--- ABOUT THIS EXERCISE ---
Every line of the entries below from the one containing "Viewport: 332px width, 590px height." to the one containing "Submit the form via CREATE ACCOUNT", both ends included, must be written out exactly. No other line belongs in the answer.
:: GIVEN RECORDS
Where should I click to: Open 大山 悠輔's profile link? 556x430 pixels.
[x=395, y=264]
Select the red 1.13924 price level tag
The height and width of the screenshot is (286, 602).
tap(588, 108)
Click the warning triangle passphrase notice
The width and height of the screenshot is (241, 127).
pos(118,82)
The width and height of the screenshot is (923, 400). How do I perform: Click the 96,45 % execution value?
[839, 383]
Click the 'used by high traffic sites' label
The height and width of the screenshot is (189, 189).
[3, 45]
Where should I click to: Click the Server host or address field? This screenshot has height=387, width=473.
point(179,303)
::::
:: GIVEN RECORDS
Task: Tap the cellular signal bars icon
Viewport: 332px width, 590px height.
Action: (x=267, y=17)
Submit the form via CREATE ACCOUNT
::::
:: GIVEN RECORDS
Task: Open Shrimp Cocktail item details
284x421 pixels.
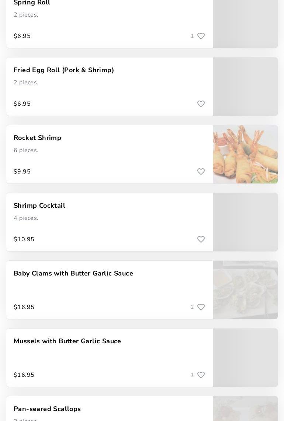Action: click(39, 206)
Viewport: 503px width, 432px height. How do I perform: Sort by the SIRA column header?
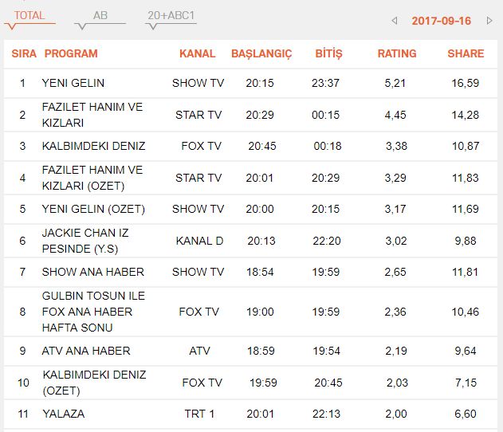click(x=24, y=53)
::::
--- ANSWER BELOW ---
Viewport: 332px width, 590px height.
Action: (x=267, y=17)
Submit the form via CREATE ACCOUNT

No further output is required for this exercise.